Törenin asıl anlamı yakılan meşalelerde değil, Güngör’ün cümlelerinde saklıydı: “Kimseyi dışlamadan herkesi kucaklayacağız. Başarı, bir kişiyle değil; ortak akılla, ortak emekle, ortak mücadeleyle mümkündür”… Bu sözler, bir politik nezaket ifadesi değil, parti içi bir tedavi çağrısıydı. Çünkü herkesin bildiği, gözlemlediği gibi son dönemde teşkilatın en büyük sorunu ‘birlik’ eksikliğiydi. Güngör’ün açıklamaları, doğrudan isim vermeden, geçmişte yaşanan kırılmaları onarma niyeti taşıyordu.
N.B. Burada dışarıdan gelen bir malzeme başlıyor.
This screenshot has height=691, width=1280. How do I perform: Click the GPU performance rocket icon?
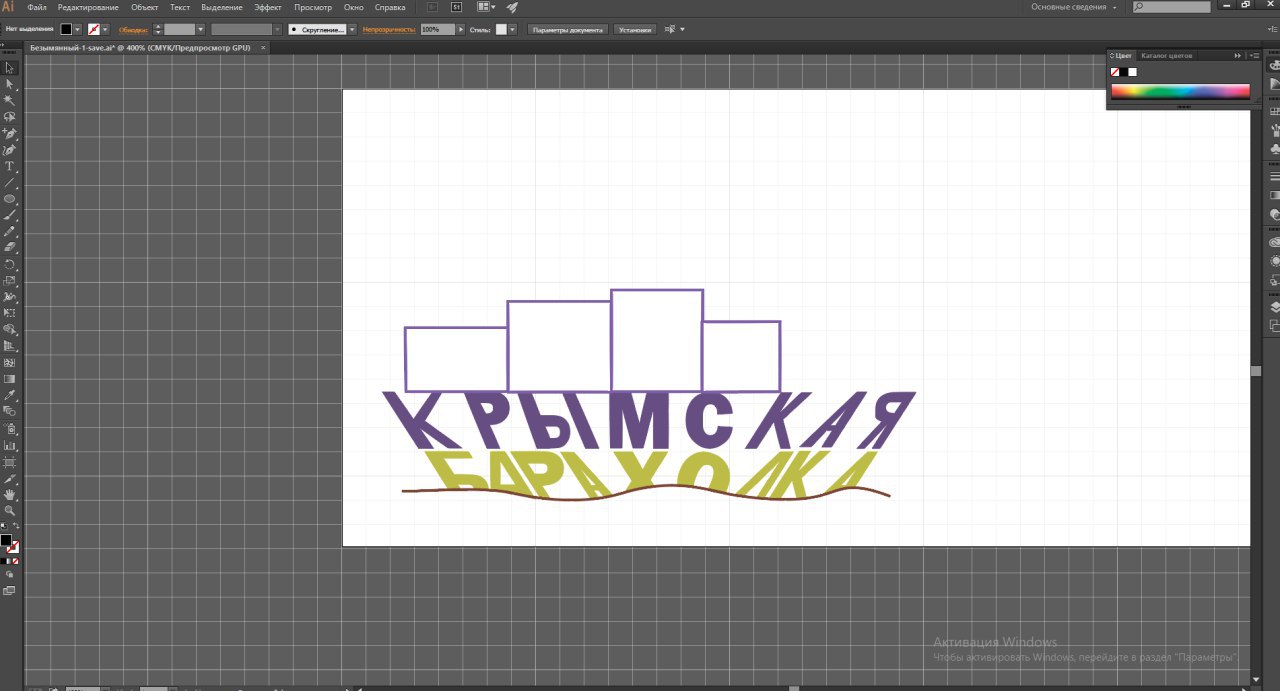coord(512,7)
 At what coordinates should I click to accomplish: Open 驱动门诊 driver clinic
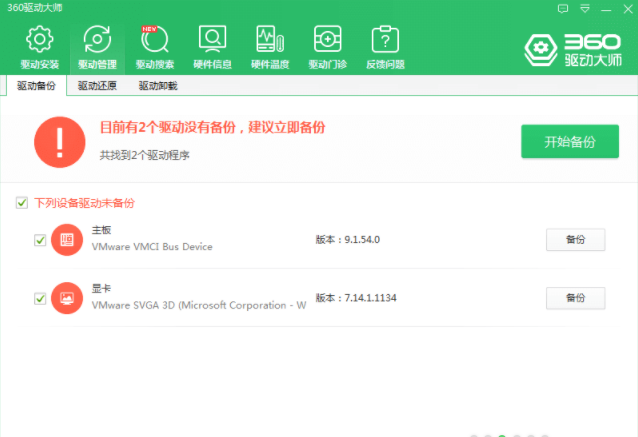click(x=327, y=47)
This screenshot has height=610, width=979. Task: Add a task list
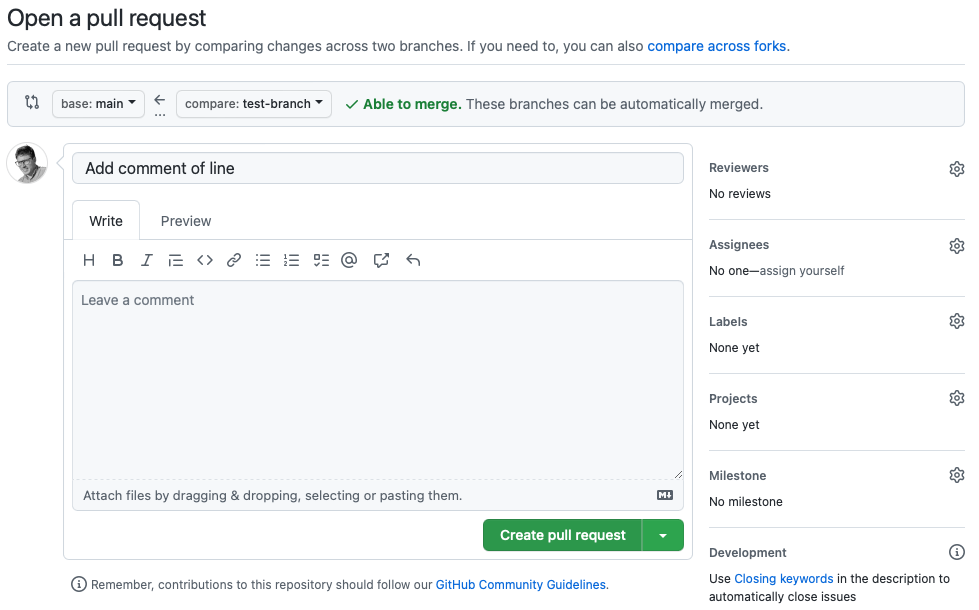(321, 260)
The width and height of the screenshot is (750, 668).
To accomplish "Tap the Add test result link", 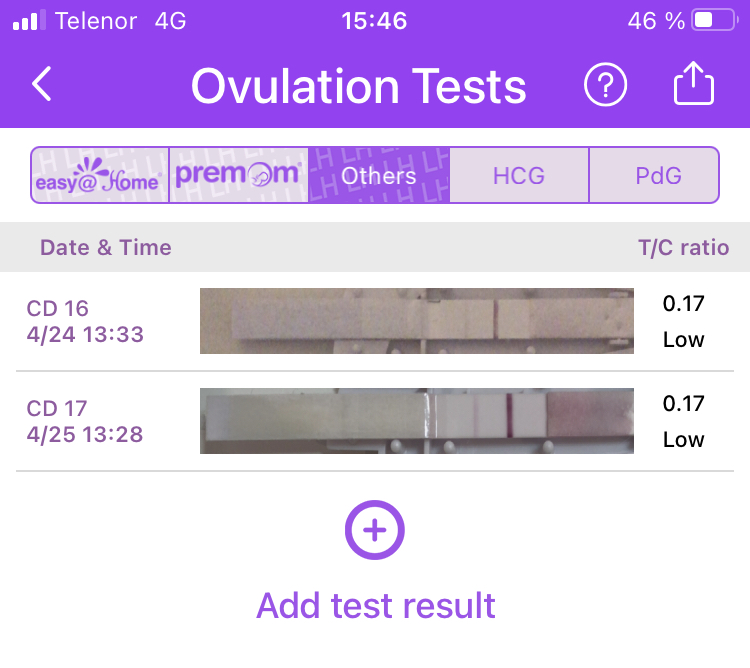I will [x=375, y=605].
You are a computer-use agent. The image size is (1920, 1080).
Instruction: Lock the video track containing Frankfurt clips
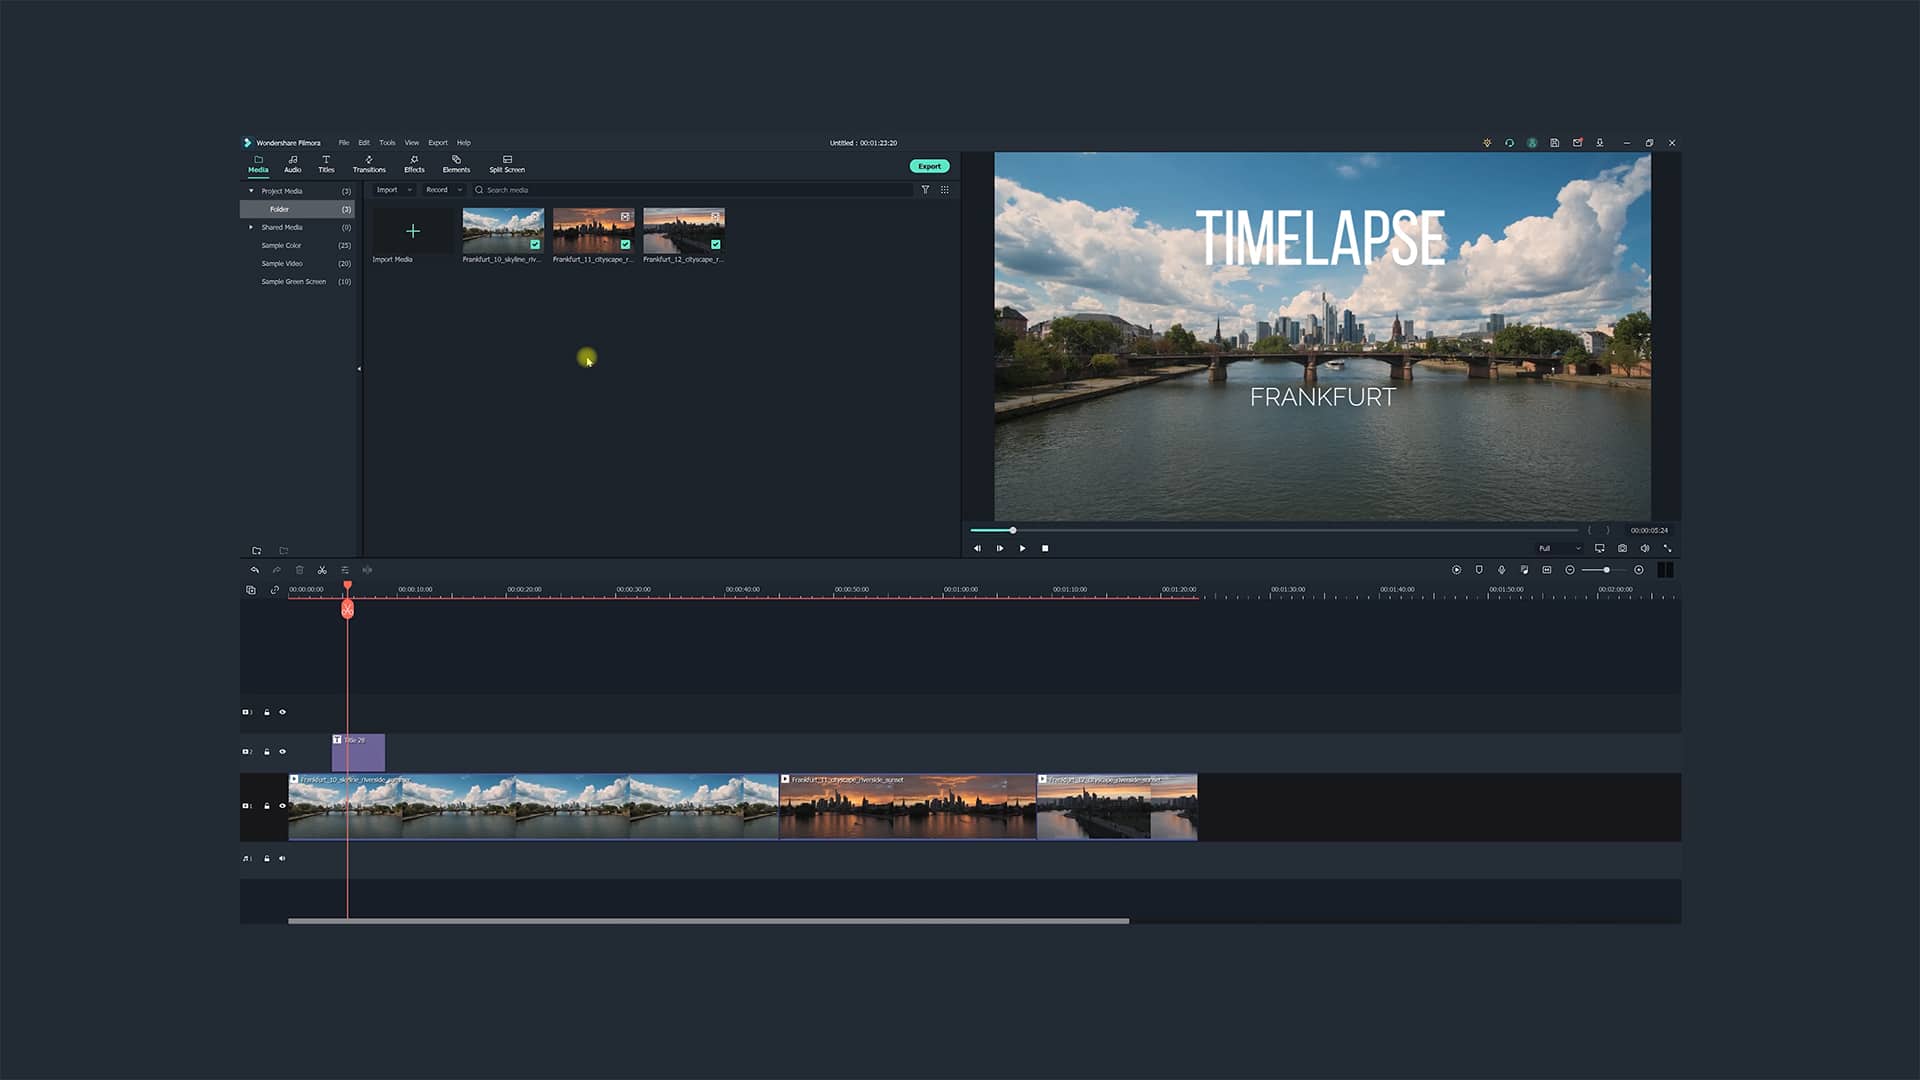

Üstelik bu mesaj, yalnız partiye değil, kente de verilmişti. “Her mahallede Ak Parti’nin izi olacak” derken, aslında yerel siyasetin merkezinde yeniden aidiyet duygusu inşa edileceği mesajı taşıyordu. Siyasetin teknik değil duygusal bir dil kazandığı o an, Güngör’ün konuşmasıyla “birlik” kelimesinin yeniden anlam bulduğu andı.
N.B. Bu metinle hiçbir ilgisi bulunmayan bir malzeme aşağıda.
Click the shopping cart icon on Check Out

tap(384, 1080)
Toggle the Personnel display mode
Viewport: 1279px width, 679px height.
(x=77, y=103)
Yeni Dönemin Gerçek Sınavı
Bilindiği gibi siyaset, sözle değil sınavla ölçülür. Muğla’da bu sınavın adı “denge”.
Yeni il başkanı, bir yandan Ankara’nın beklentilerini karşılayacak; öte yandan yereldeki güç odaklarını aynı masada tutacak. Bu, sadece bir örgüt yönetimi meselesi değil, bir kültür değişimi, ötesinde beceri gerektiriyor.
Bize göre; Güngör’ün önünde iki temel sınav var: İlki, teşkilatı kişisel sadakat ağlarından kurtarıp kurumsal işleyişe kavuşturmak. İkincisi, partiyi yeniden ‘şehirle konuşur hale’ getirmek, yani siyaset ile kent arasındaki kopukluğu onarmak. Muğla’da son dönem Ak Parti siyaseti genellikle bir ‘ağabey’ figürünün etrafında şekillenmişti. Eğer Güngör, bu döngüyü kırabilir, gücü kişilerden değerlere doğru yönlendirebilirse, gerçekten yeni bir dönem başlayabilir. Aksi halde, meşalelerin aydınlattığı sahne birkaç ay sonra yerini gölgeli günlere bırakabilir.